Exercise goal ->
Find the string "agent" in the listing and report every line that has it.

Study material ->
+++

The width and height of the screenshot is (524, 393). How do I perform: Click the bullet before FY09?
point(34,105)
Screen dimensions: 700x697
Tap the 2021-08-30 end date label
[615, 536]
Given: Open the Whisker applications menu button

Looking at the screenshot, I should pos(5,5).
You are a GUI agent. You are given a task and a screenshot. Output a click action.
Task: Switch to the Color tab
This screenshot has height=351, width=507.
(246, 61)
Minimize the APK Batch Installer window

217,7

+++

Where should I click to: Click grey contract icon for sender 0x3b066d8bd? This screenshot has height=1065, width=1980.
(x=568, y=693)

+++

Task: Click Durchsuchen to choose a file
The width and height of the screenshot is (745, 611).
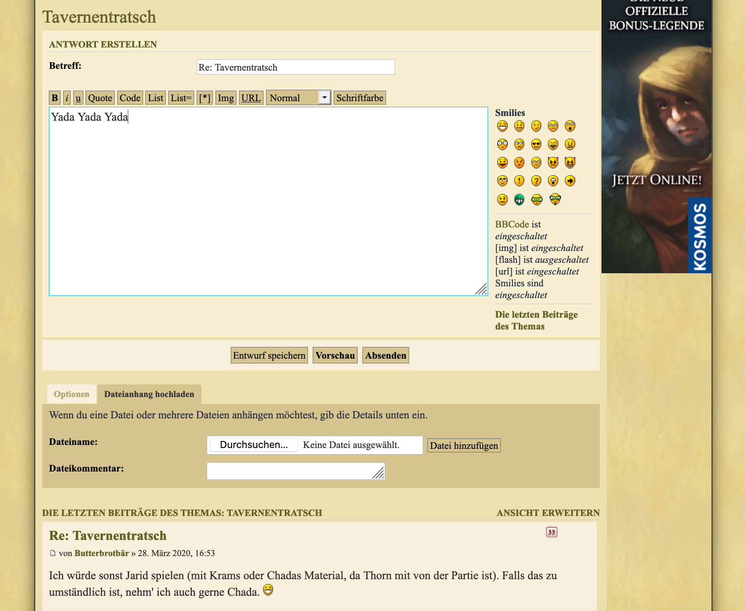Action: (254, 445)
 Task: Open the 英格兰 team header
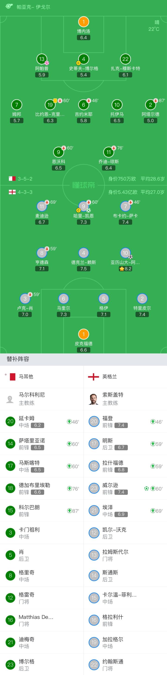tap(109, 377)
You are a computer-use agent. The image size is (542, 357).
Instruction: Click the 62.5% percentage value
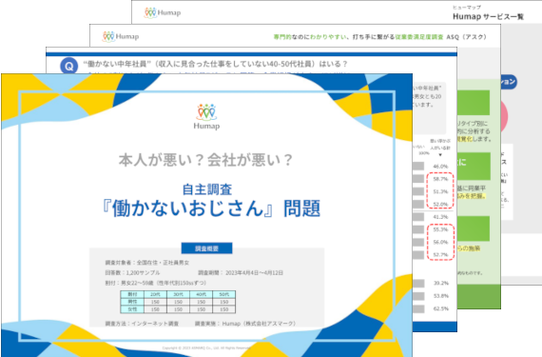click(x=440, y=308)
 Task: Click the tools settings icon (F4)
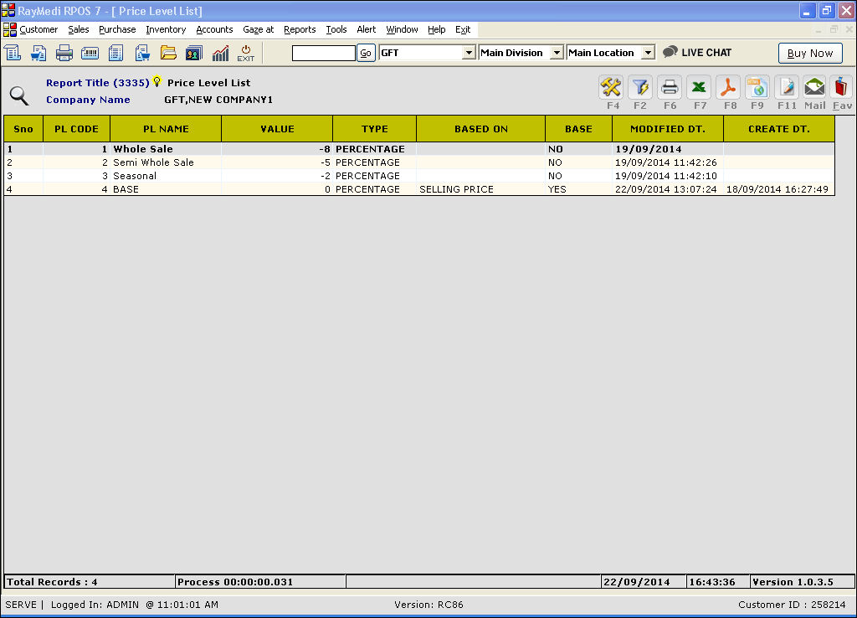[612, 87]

+++

Problem solution ->
You are a GUI agent. You are given a task and a screenshot. Output a click action.
You are a computer-use agent. The image size is (542, 357).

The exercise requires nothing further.